— INSTRUCTION —
Copy the data below word for word, starting with the line that contains "This screenshot has width=1512, height=807." and going on through the line that contains "pyautogui.click(x=172, y=612)".
----------------
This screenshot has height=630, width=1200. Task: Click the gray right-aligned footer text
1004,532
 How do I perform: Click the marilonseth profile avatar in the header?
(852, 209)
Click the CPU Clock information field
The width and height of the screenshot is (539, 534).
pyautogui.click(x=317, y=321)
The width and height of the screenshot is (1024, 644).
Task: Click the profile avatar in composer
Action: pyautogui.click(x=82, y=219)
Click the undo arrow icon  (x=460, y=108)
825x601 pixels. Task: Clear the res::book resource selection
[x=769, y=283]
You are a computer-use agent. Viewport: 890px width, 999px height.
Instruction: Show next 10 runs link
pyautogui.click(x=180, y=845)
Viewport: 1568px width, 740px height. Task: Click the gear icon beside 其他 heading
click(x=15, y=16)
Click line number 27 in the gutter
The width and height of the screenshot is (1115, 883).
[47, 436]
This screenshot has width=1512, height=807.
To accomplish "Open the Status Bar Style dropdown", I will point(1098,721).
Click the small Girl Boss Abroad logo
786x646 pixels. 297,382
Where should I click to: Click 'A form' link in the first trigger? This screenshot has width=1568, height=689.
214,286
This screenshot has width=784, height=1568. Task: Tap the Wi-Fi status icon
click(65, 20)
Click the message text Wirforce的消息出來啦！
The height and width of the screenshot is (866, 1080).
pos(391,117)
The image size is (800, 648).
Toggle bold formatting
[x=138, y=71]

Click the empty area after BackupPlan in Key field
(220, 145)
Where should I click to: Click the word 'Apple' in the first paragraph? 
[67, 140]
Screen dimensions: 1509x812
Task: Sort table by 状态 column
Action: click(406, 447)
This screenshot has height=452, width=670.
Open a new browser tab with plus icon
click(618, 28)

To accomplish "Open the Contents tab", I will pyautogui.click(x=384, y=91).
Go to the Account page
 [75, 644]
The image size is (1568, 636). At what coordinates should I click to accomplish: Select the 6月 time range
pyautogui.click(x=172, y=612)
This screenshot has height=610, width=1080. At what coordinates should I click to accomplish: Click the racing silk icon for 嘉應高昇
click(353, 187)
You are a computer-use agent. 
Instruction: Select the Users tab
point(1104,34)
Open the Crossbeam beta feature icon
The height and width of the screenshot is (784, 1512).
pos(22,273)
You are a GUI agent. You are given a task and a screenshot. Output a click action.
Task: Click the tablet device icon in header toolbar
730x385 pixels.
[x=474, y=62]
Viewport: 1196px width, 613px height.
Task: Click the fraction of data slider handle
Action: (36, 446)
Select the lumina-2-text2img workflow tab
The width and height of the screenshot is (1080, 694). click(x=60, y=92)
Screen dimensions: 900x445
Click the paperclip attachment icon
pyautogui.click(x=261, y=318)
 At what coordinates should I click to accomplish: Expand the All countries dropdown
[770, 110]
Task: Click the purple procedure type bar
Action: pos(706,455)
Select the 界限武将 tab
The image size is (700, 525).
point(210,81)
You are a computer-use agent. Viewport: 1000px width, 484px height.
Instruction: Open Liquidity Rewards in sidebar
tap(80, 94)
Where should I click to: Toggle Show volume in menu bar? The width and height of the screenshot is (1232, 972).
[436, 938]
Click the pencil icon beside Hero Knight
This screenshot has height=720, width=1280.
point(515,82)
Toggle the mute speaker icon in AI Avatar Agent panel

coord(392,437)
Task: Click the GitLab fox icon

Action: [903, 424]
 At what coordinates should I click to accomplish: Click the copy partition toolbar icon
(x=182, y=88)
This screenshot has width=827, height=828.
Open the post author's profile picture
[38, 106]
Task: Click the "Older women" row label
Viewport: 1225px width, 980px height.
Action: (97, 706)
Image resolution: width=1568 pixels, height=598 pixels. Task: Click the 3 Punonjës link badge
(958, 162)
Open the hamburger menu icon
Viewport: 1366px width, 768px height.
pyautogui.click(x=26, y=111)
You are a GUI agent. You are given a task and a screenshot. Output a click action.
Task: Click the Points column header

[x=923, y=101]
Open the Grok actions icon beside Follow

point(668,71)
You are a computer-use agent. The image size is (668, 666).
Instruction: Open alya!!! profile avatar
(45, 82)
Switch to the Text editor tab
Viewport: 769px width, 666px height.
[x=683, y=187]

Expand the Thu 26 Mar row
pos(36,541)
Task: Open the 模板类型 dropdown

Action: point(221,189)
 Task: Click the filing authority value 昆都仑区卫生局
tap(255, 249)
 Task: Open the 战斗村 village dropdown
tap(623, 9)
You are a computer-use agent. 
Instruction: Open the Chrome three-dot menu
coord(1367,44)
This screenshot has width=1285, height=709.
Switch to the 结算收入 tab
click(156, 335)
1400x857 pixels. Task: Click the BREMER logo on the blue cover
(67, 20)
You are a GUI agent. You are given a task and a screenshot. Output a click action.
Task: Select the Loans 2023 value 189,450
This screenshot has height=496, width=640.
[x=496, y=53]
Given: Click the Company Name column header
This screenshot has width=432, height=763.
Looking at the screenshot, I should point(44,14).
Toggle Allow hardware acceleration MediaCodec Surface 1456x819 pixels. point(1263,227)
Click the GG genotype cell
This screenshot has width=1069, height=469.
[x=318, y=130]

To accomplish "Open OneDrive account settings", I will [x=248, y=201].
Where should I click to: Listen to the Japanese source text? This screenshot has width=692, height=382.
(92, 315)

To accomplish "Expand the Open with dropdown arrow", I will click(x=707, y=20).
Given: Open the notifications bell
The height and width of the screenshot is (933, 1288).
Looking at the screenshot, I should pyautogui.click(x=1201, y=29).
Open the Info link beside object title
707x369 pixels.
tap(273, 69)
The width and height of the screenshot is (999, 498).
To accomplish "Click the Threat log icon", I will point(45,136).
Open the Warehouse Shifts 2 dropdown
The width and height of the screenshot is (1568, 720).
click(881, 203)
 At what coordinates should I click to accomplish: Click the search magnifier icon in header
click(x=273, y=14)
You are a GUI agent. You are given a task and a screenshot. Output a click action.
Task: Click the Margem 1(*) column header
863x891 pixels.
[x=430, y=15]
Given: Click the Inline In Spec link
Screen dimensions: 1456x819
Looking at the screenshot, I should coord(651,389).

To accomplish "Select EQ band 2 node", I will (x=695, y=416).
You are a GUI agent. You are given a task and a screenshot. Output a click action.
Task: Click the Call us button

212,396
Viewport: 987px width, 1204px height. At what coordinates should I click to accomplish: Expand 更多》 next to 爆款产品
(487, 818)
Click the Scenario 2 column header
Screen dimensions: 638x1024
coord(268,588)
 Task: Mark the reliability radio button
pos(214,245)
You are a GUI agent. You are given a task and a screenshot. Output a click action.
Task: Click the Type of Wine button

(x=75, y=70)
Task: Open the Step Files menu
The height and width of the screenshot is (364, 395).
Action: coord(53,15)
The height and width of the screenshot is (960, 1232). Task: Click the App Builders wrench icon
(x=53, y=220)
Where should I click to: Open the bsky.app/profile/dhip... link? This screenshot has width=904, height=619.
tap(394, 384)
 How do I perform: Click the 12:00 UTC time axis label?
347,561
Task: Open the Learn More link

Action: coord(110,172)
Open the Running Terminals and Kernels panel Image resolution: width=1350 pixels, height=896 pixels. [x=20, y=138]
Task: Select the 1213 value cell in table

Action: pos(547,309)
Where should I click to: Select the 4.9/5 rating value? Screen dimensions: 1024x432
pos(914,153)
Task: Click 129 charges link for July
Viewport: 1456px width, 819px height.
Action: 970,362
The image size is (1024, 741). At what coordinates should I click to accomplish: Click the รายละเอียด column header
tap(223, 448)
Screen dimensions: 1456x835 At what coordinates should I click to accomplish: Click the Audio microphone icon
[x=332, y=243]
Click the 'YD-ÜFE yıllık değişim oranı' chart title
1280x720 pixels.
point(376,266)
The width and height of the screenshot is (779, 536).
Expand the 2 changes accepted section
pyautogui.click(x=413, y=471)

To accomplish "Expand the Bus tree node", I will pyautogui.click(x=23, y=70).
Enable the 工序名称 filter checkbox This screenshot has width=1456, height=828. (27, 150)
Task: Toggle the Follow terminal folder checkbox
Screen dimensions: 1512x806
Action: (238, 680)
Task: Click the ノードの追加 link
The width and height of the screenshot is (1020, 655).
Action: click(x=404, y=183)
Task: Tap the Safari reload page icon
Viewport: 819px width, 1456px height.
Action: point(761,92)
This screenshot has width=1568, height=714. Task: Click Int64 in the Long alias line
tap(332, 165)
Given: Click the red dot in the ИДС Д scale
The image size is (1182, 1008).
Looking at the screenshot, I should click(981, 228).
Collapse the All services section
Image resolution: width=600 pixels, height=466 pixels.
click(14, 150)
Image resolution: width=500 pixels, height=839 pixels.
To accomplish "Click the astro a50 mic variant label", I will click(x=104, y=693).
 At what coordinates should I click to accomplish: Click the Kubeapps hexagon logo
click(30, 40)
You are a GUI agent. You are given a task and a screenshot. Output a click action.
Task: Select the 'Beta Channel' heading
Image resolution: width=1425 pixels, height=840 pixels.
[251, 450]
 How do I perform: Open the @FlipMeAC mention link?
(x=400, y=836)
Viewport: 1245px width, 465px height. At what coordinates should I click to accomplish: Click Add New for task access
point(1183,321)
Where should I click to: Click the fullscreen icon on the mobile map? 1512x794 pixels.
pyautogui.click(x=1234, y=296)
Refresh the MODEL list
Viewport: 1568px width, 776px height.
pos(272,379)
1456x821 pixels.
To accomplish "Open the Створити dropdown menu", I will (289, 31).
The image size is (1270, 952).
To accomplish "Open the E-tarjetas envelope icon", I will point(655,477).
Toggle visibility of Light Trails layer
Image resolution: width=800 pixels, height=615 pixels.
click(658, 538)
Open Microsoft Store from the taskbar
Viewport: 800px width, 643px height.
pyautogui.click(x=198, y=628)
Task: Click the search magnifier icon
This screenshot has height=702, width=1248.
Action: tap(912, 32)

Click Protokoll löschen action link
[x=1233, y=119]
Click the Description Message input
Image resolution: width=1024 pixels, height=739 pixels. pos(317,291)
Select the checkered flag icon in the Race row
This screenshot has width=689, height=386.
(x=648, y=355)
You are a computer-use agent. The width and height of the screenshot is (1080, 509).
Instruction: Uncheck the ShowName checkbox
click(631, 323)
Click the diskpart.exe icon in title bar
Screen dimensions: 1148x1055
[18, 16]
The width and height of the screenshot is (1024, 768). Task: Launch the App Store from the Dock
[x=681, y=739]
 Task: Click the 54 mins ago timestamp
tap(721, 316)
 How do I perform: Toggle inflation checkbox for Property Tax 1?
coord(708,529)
----------------
— OUTPUT OF THE EXERCISE —
This screenshot has width=1512, height=807.
To accomplish "Open the Status Bar Style dropdown", I will point(1098,721).
Click the small Girl Boss Abroad logo
786x646 pixels. 297,382
Where should I click to: Click 'A form' link in the first trigger? This screenshot has width=1568, height=689.
214,286
This screenshot has width=784, height=1568. Task: Tap the Wi-Fi status icon
click(65, 20)
Click the message text Wirforce的消息出來啦！
The height and width of the screenshot is (866, 1080).
pos(391,117)
The image size is (800, 648).
Toggle bold formatting
[x=138, y=71]

Click the empty area after BackupPlan in Key field
(220, 145)
Where should I click to: Click the word 'Apple' in the first paragraph? 
[67, 140]
Screen dimensions: 1509x812
Task: Sort table by 状态 column
Action: click(406, 447)
This screenshot has height=452, width=670.
Open a new browser tab with plus icon
click(618, 28)

To accomplish "Open the Contents tab", I will pyautogui.click(x=384, y=91).
Go to the Account page
 [75, 644]
The image size is (1568, 636). At what coordinates should I click to accomplish: Select the 6月 time range
pyautogui.click(x=172, y=612)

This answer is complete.